(Dataset records)
◇ ◇ ◇ ◇ ◇
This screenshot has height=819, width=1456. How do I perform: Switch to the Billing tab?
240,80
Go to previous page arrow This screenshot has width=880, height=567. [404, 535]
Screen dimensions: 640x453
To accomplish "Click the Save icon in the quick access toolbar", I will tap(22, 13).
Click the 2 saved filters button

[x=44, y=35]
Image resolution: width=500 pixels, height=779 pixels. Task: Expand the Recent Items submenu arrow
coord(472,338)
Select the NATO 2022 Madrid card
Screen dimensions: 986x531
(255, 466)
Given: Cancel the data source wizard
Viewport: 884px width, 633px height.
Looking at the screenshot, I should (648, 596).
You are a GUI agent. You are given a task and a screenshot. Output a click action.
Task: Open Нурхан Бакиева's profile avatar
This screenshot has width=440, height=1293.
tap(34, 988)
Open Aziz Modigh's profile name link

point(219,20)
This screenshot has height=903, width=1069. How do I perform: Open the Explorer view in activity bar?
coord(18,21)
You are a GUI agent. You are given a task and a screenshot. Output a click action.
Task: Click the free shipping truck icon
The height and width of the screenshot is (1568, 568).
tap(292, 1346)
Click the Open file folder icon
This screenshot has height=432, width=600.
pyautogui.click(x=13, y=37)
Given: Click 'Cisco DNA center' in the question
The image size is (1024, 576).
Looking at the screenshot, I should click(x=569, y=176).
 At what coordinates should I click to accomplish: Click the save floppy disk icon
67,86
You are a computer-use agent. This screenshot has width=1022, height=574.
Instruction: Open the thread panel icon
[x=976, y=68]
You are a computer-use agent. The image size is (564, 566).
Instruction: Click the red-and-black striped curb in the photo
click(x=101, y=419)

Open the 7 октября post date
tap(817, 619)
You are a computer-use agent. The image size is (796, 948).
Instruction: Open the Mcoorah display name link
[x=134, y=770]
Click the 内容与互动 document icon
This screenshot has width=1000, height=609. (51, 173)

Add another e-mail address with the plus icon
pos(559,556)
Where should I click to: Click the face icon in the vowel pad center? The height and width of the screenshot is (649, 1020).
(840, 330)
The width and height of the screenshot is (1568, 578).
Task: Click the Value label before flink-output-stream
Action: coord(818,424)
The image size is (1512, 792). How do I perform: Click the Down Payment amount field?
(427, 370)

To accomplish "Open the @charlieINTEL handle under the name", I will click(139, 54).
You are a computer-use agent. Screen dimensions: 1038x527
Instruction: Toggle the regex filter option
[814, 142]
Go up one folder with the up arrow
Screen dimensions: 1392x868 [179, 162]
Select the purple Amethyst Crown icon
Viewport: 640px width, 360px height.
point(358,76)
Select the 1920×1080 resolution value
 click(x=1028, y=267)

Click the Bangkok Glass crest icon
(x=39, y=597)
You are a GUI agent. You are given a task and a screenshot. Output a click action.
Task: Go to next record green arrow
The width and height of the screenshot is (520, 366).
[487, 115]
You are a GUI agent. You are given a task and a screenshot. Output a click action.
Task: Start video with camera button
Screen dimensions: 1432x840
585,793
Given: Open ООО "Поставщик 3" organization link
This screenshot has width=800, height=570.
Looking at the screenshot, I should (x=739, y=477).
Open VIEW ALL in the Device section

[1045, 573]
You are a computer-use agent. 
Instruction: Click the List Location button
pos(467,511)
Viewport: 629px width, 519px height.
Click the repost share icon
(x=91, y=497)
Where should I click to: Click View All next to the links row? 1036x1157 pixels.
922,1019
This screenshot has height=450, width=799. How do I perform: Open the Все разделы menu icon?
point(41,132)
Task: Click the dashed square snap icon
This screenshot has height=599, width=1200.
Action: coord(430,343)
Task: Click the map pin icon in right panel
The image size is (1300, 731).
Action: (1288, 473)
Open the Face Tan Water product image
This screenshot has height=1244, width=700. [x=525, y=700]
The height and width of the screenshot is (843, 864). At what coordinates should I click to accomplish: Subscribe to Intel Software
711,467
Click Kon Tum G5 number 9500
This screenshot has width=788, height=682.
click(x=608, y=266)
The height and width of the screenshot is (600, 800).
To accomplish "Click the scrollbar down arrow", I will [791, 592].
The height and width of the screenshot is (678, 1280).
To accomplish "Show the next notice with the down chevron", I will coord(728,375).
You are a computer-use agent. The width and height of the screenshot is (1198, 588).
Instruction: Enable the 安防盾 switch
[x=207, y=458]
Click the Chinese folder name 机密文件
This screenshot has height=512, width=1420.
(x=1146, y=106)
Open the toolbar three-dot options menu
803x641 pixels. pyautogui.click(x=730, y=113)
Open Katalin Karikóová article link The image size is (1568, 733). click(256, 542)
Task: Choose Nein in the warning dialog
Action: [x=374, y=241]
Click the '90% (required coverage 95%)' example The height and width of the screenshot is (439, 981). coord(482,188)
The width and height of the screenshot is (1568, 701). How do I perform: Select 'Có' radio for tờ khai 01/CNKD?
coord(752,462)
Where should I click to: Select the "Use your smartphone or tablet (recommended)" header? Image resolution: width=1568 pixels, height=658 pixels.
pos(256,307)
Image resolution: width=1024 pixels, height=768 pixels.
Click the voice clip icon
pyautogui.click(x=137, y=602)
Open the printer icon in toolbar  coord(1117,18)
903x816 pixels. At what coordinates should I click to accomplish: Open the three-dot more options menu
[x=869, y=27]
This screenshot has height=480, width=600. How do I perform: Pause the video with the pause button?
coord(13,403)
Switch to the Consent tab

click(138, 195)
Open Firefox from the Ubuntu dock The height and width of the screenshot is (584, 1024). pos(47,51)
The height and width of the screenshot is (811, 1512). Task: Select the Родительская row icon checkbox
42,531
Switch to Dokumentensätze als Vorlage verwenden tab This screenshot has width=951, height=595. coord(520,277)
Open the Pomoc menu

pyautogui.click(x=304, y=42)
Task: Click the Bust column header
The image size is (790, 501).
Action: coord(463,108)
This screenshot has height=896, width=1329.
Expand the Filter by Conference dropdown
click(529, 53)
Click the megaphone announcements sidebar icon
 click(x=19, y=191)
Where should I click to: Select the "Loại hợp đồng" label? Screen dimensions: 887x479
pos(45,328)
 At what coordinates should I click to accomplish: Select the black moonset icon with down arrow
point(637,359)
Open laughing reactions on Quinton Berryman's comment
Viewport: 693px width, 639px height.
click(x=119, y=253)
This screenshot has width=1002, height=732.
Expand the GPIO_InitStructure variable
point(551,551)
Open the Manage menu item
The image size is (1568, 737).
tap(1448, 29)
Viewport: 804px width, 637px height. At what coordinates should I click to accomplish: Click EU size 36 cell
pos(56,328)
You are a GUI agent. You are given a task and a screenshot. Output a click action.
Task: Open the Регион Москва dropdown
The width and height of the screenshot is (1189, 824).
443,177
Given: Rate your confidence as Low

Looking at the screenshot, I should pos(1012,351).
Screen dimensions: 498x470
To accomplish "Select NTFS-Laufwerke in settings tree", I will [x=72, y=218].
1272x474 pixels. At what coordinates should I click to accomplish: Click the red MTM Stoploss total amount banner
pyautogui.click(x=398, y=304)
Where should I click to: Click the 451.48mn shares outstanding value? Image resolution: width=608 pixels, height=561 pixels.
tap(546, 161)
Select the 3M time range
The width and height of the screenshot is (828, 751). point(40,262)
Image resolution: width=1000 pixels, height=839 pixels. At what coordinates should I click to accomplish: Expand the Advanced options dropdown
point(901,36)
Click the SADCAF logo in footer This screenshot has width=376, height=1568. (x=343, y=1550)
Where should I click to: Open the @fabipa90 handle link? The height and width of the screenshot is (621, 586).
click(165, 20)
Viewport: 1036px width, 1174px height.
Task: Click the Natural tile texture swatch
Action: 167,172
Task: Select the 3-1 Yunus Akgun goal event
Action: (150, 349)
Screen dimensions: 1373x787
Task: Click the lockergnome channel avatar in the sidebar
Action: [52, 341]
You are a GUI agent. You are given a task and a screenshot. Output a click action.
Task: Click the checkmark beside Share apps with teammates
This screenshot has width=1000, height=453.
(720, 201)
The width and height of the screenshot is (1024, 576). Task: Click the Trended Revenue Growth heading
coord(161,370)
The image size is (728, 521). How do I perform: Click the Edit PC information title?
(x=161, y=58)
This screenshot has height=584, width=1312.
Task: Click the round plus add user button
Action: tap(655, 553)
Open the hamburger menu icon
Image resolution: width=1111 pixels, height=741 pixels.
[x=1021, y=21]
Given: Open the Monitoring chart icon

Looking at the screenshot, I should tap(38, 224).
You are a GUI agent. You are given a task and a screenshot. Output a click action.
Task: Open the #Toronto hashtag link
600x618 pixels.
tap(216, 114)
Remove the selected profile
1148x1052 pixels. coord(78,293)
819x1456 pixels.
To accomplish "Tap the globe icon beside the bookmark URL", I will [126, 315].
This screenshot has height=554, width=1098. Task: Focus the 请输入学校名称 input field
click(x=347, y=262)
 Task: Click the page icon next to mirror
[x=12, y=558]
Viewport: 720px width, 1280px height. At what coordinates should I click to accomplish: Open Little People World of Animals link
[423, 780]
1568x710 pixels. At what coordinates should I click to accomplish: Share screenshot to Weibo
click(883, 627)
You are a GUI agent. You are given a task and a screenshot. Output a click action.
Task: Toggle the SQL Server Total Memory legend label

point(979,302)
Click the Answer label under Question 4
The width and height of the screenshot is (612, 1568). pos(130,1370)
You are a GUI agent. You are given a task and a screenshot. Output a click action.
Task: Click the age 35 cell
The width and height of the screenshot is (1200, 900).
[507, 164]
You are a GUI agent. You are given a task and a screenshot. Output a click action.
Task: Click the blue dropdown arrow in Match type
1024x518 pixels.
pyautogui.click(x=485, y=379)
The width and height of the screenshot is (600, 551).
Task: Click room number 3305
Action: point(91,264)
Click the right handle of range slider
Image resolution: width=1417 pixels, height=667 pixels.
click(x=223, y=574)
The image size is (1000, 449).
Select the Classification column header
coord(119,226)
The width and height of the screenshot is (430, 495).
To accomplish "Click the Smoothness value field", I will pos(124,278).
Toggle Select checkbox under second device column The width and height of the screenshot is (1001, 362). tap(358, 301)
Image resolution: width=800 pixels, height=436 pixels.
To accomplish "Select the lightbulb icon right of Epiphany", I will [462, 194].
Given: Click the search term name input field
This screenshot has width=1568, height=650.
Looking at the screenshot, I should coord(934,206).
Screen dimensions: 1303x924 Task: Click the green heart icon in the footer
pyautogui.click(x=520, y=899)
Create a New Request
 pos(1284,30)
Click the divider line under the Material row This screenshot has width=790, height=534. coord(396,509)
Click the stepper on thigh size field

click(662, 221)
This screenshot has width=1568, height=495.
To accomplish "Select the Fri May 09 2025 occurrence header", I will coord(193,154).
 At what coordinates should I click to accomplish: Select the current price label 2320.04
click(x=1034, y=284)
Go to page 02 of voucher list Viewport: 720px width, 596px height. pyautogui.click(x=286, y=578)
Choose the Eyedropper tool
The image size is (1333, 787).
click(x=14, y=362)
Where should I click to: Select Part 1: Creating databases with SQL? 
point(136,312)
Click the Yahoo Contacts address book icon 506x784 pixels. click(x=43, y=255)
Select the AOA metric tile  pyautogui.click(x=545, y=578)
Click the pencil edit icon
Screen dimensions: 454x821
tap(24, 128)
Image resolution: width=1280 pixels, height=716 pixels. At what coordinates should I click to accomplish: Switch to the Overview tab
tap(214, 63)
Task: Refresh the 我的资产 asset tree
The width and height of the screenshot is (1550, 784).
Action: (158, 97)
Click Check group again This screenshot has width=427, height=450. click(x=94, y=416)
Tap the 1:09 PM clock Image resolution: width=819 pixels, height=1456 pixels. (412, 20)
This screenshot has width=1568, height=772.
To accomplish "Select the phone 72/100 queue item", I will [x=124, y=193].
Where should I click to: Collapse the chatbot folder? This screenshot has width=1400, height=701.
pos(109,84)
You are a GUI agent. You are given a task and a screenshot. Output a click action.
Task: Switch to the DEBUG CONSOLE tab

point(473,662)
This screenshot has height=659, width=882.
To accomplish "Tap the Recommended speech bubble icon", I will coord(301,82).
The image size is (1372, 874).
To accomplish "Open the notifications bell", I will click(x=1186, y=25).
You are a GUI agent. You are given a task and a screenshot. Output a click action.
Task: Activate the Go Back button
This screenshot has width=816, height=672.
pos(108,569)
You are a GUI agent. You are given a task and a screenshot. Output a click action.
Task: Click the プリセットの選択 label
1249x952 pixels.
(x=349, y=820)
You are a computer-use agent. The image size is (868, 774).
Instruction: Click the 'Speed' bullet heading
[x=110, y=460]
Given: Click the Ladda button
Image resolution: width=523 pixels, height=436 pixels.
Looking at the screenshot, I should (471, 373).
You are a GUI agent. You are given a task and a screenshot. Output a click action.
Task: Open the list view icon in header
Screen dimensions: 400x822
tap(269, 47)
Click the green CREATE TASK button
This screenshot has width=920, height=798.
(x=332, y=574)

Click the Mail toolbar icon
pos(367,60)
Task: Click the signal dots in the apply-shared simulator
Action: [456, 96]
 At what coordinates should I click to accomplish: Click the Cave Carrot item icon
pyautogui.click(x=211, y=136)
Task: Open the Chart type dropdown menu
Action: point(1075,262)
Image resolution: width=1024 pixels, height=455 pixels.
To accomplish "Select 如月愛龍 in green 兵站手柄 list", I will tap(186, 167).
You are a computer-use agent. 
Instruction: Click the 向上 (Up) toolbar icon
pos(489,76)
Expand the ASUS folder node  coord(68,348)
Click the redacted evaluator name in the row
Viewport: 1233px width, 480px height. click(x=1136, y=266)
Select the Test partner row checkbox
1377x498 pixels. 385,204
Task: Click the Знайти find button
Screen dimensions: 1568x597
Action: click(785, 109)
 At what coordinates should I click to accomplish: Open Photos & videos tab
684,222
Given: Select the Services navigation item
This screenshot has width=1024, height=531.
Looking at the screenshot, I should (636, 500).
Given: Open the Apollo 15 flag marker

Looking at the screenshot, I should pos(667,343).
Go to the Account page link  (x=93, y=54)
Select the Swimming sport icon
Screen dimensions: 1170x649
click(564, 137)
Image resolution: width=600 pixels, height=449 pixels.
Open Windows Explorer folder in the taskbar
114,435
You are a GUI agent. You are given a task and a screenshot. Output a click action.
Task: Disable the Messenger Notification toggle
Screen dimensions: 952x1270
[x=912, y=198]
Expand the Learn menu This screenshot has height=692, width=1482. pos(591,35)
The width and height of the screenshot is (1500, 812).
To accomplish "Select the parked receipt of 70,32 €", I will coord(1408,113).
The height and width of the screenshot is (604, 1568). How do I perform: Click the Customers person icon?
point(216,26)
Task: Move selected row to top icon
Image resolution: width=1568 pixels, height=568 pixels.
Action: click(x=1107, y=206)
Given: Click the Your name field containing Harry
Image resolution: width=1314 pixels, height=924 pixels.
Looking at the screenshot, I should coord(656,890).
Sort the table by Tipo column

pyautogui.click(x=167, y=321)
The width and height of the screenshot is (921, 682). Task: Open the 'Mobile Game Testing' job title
◇ ◇ ◇ ◇ ◇
Problem. Output only an exact transcription of the lines above from the one with "Task: Toggle the" up to and including the one with "Task: Click the age 35 cell".

Exercise output.
Task: Toggle the SQL Server Total Memory legend label

point(979,302)
Click the Answer label under Question 4
The width and height of the screenshot is (612, 1568). pos(130,1370)
You are a GUI agent. You are given a task and a screenshot. Output a click action.
Task: Click the age 35 cell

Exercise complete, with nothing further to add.